Он и в самом деле не расслышал. Во внутреннем дворике университета, то есть с таким расчетом, чтобы как можно сильнее действовать на нервы администрации, шла Tow, т. е. «шумовая» демонстрация, на которую в хипстерские и пацифистские времена конца 60-х принято было приходить с дудками, свистками, барабанами и т. д.
[Закрыть]
Но музыка не оставила его в покое и в родном районе. Город подобрал свои грязные юбки и кое-как, морщась от ревматических спазмов, поднялся, пришел в движение; пока Пирса не было, здание напротив, серый фасад которого он изучил так же хорошо, как собственное лицо, расцвело звездочками, солнышками, через трафарет набрызганными силуэтами; старые замковые камни, которые раньше, как древние дриады, прятались под оконными карнизами, теперь были ярко выкрашены, словно открыли глаза и смотрели вокруг удивленным взглядом. Чудаковатого вида люди, пилигримы в странных одеждах, были теперь повсюду, а та часть города, где жил Пирс, больше всего напоминала теперь средневековый город во время ярмарки или церковного праздника, по улицам бродили кающиеся грешники в оранжевых балахонах, с бритыми головами, они распевали псалмы и кружились в пляске Святого Витта, в городе объявились цыгане, они обосновались на замусоренных площадях в своих лохмотьях-перьях-серьгах, они били в бубны и приворовывали. Здесь торговали вразнос, обманывали доверчивых прохожих, толкали травку, у него на лестнице поселились женщины в длинных домотканых платьях и медных браслетах и кормили грудью младенцев; здесь были сумасшедшие, и монахи из нищенствующих орденов, и просто нищие в лохмотьях, и все они просили милостыню.

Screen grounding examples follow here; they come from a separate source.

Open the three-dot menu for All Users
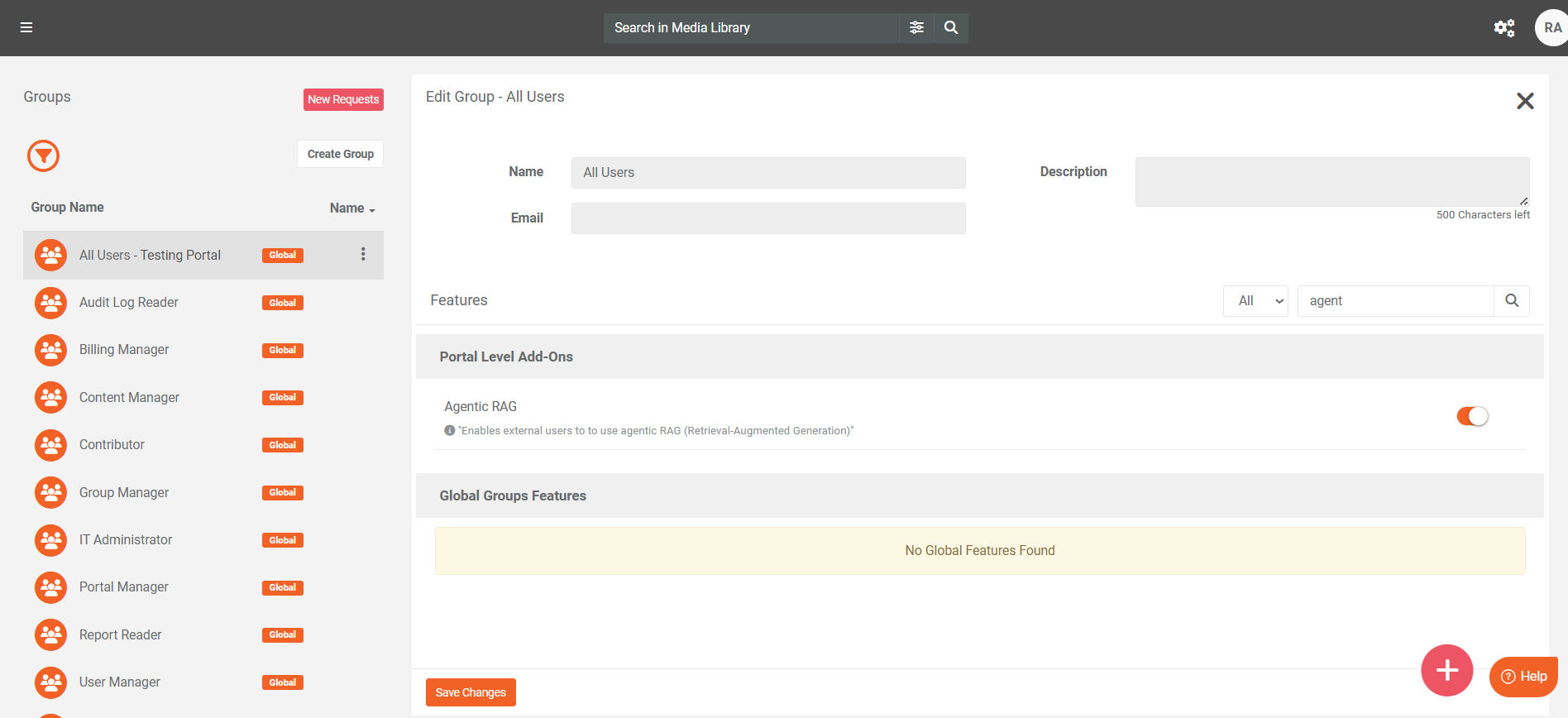Image resolution: width=1568 pixels, height=718 pixels. click(363, 255)
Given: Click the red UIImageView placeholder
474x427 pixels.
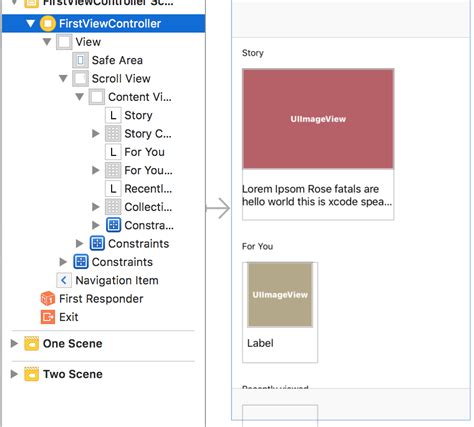Looking at the screenshot, I should [318, 119].
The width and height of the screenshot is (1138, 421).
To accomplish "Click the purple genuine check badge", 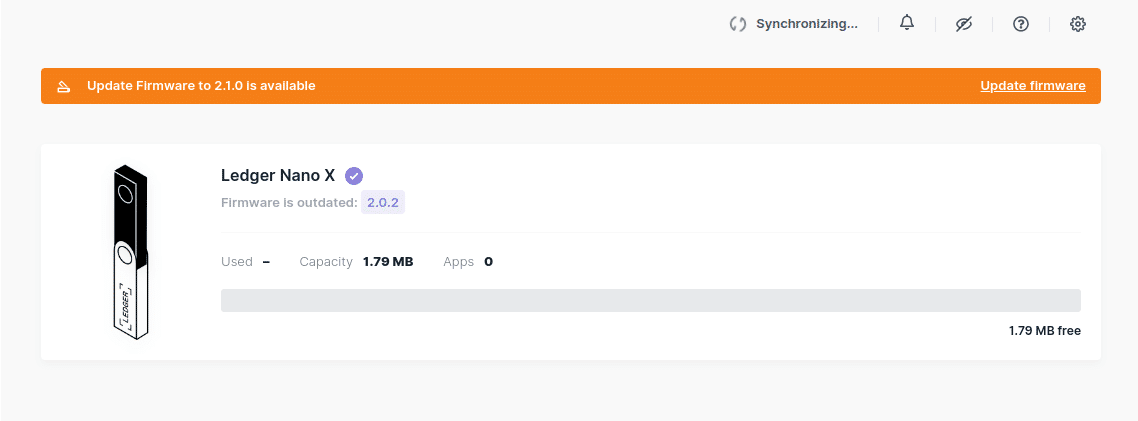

А Пирс все читал и читал. Изобрели книгопечатание, и книжные магазины вдруг наполнились странного рода изданиями. Здесь были новые газеты, напечатанные кое-как, нечеткими грязноватыми литерами, здесь были альманахи и книги пророчеств, новые евангелия, книжки стихов и плакаты. Пирс, с немалым удивлением, начал встречать на прилавках ярко оформленные переиздания книг, которые так много значили для него в детстве – детстве, которое так или иначе по большей мере прошло между книжными корками, детстве, вкус которого, как оказалось, он может почувствовать заново, раскрывая те книги, с которыми не виделся со времен доисторических, со своего собственного Золотого века.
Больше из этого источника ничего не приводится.